Like the intruders, the bodyguards wore undergarment armor of their own. That did not protect them from accurately wielded traditional weaponry that had been modified to contemporary standards. Racing toward the invaders, one guard took a throwing star to the forehead. Its ancient predecessor would have stuck firm, wounding the target.

Propelled by a tiny integrated motor and guidance system, the star cut through skin, flesh, bone, and brain to shoot out the back and bury itself in a far wall, its miniscule engine still sputtering. As a network of severed arteries spurted blood ceilingward from the crevasse that had appeared in the man’s head, he slowed to a stagger. His eyes were still open when he toppled over sideways.

More massive than his assailant, another of the bodyguards succeeded in grappling with one of the intruders. A powerful arm forced aside the attacker’s arm. Immediately the intruder let go of the knife he had been holding.

Guided by the sensory chip embedded in his left eye, the ceramic blade launched itself out of his hand and into the throat of the startled bodyguard. Stumbling backward and clutching at himself, the bigger man wrapped thick fingers around the self-powered weapon. As he struggled with both hands to pull it free, the tiny engine in the tang continued to push the point deeper. Blood from the pierced carotid artery flowed down the front of the guard’s previously immaculate jacket.

One by one the bodyguards were sent, broken and bleeding, to the floor. There followed the surreal spectacle of the board of Weyland-Yutani looking on with a varied mix of astonishment and horror as the intruders stepped over the four bodies they had rendered immobile and made their way toward the boardroom.

* * *

As the intruders came within sight of the boardroom and its occupants, Hideo Yutani feigned disinterest with the aplomb for which he was famous. As the rest of the board members stood and reacted with various degrees of alarm, even terror, the diminutive Takeshi ignored the proceedings entirely in favor of slowly and methodically draining his neighbor’s untouched bottle of Yamazuki 24.

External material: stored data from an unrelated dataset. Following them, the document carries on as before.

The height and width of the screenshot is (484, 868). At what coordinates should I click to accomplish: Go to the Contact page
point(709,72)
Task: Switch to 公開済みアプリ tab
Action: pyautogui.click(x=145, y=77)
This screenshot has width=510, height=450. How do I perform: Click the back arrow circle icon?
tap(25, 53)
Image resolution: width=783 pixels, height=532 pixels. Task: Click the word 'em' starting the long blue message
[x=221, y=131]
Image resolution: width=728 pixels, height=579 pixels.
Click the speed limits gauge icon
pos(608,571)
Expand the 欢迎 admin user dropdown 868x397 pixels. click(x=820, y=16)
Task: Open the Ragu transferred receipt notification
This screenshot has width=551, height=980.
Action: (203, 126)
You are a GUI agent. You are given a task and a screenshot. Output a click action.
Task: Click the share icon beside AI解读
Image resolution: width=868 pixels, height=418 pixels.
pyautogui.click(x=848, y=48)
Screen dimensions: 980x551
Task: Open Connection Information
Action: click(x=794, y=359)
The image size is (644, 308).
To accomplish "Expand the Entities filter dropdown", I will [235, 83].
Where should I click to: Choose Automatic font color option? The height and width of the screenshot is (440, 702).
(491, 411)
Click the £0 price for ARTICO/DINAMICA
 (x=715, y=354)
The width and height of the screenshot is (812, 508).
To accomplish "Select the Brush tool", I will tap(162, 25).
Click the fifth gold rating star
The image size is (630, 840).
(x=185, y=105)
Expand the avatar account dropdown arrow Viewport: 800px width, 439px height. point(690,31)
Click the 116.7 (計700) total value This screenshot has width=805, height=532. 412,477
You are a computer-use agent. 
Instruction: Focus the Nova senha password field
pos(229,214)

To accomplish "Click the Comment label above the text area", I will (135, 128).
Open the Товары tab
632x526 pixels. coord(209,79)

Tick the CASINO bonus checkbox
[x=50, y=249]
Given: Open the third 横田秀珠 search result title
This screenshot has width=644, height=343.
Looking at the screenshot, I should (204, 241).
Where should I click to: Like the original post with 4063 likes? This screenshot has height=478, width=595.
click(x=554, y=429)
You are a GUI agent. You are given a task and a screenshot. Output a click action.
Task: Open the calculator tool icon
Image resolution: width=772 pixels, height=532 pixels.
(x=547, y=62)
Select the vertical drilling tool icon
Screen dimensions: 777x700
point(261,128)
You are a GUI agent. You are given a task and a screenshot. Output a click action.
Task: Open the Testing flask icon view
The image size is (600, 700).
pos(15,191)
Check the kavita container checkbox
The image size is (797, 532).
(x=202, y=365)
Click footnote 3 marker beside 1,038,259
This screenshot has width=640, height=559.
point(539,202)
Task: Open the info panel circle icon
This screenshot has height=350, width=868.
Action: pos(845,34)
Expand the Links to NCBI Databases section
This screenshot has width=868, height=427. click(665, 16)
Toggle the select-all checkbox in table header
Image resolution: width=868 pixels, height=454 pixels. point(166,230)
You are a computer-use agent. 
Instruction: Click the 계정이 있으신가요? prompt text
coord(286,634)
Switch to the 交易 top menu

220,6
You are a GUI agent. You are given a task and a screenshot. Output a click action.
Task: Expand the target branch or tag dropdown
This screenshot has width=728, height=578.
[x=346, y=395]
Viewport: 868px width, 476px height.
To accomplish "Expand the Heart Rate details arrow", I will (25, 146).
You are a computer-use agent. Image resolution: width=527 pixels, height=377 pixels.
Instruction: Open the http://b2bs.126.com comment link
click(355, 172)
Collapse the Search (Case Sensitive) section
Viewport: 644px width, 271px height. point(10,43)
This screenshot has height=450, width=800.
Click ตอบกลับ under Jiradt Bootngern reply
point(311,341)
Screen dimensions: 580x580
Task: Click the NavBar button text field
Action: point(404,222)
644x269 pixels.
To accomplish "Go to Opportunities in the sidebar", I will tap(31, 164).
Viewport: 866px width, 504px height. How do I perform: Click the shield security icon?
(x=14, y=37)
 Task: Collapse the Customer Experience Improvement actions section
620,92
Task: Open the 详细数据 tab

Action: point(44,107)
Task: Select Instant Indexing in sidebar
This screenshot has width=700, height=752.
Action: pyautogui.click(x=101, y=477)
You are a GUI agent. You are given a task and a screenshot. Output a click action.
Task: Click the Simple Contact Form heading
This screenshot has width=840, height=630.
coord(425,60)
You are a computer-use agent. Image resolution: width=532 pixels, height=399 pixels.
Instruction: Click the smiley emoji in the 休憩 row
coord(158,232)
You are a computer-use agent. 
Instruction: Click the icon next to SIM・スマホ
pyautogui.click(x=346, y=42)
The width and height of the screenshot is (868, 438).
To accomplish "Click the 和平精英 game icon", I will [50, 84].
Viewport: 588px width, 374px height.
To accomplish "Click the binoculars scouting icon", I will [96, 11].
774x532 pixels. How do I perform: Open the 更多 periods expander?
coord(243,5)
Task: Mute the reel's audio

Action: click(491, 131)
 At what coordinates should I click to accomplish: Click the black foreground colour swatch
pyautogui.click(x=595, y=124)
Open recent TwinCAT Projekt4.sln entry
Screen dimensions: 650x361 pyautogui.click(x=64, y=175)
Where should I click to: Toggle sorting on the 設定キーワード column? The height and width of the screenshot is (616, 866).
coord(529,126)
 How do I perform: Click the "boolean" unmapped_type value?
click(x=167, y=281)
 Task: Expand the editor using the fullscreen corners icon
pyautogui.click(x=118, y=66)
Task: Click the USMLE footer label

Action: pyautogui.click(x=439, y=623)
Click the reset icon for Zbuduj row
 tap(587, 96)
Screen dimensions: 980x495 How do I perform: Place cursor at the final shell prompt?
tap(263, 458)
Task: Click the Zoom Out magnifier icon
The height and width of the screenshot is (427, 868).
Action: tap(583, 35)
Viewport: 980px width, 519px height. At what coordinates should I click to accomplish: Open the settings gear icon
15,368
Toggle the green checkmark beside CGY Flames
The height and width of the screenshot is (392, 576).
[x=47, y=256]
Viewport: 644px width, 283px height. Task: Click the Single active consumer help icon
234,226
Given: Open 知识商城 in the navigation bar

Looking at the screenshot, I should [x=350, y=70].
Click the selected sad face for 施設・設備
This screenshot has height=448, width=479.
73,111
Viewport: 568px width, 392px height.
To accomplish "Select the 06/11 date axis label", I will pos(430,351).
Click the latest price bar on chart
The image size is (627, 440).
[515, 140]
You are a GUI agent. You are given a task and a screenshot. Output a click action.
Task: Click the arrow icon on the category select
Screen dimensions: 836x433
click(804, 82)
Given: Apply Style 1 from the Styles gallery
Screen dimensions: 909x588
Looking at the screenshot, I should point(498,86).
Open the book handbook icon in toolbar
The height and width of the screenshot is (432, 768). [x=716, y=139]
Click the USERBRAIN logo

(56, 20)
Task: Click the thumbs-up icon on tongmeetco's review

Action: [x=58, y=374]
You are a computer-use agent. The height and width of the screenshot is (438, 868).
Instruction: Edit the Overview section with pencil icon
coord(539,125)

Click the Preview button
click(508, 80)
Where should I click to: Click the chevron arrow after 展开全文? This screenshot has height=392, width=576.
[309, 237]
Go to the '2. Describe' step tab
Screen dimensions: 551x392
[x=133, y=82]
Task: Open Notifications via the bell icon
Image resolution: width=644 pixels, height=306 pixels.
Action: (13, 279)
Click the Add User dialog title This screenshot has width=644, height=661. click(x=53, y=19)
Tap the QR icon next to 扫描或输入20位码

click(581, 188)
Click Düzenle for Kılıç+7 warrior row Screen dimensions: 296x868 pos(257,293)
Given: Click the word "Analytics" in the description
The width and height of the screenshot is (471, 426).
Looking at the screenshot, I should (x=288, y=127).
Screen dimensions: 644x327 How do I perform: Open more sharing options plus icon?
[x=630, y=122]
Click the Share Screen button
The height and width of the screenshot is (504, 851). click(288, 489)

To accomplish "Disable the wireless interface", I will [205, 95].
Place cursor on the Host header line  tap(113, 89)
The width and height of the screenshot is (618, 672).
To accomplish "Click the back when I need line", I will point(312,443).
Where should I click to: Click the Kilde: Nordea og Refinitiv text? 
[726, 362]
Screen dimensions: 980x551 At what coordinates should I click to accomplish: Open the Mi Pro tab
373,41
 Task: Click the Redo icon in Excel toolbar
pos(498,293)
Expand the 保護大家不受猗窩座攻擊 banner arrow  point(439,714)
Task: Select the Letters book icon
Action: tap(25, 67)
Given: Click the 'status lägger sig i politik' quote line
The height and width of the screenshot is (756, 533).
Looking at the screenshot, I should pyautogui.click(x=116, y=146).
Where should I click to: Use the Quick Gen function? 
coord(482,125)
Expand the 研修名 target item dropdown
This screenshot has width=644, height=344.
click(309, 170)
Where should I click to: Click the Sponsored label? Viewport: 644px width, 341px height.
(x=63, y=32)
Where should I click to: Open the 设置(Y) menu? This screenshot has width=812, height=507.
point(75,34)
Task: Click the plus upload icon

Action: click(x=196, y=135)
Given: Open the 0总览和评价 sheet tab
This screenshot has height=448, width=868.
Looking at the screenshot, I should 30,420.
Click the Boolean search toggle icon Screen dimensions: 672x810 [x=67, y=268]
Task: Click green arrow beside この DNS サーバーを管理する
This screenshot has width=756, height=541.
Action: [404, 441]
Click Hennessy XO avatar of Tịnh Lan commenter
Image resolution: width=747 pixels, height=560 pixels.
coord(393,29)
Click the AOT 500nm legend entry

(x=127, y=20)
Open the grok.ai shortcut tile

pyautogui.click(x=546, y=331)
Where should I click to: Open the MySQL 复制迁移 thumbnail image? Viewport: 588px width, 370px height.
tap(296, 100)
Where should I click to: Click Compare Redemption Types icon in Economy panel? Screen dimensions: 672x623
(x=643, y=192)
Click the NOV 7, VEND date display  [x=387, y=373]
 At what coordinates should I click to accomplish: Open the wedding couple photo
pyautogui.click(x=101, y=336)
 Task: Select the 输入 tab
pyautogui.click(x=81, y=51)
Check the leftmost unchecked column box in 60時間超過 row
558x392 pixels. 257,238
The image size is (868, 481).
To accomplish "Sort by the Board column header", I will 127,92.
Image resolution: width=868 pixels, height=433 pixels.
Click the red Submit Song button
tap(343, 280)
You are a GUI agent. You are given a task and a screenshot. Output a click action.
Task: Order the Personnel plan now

“Keep calm, everyone,” Yutani said as the black-clad intruders approached the other side of the glass wall. The knives they wielded were menacing and bloody, which made it all the more difficult for him to remain calm. Nevertheless, he felt it his duty to do so.

“These bandits are on the other side of a wall of solid quartz glass,” he continued. “I see no sign of explosives, and the access code is changed every day, so they cannot have it.”

He exchanged a glance with Shiro. Lowering his comm unit, the young exec shook his head slowly. Yutani nodded back. The intruders would have been stupid indeed not to force their way in without first establishing some kind of communications block.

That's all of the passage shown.